E chacoalhou a sacola de lona, cujo conteúdo tilintou.
* * *
- Não sei, não gostei nada desses visitantes - disse Rafael para a mulher, Manuela, à mesa de jantar. As crianças acompanhavam a conversa atentamente, mas sem se intrometer.
- Mas eles lhe deixaram usar a tal eletricidade - ponderou a mulher. - Talvez não sejam gente má.
- Me deixaram usar porque querem a minha máquina - Rafael esfregou uma fatia de pão de centeio no molho de carne da panela que estava sobre a mesa. - E também porque sabem que não vou abandonar você e as crianças aqui.
- Ainda bem - sorriu a mulher. - Mas como vai resolver essa situação?
- Vou precisar fazer uma pequena viagem ao futuro desse planeta e trazer algumas coisas que não existem aqui; agora que as baterias estão recarregadas, vai ser fácil.
- E depois? - Indagou Manuela.
- E depois que eu voltar, nós vamos embora daqui.
- Para onde? - Questionou a mulher.
- Onde não, quando - corrigiu Rafael, comendo um pedaço do pão.
* * *
Na manhã seguinte, quando os visitantes foram até o povoado atrás de Rafael Tarsis, descobriram que ele havia fugido, levando toda a família. Especularam que ele poderia ter ido para o futuro, mas na verdade Rafael havia voltado ainda mais para o passado, para o tempo em que as primeiras famílias de imigrantes haviam começado a povoação de Espinar-IV - em outra realidade paralela.

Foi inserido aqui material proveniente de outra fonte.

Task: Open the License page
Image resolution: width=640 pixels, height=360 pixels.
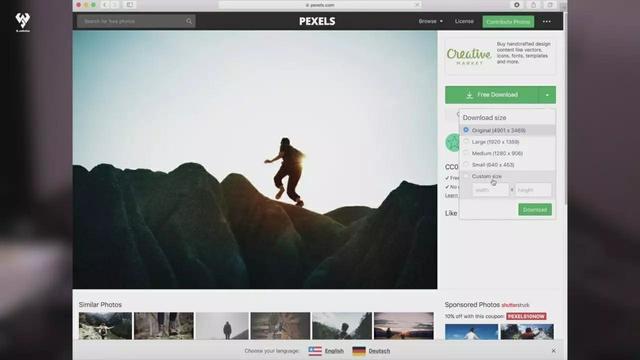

E Rafael Tarsis lhes dizia que, acima de tudo, era preciso evitar que as ideias monarquistas voltassem à ordem do dia.
- Se não tomarmos cuidado, em duzentos ou trezentos anos, poderemos ter um rei nos dizendo o que fazer - alertou o inventor.
E tantos quantos o ouviam, diziam ser aquilo inadmissível.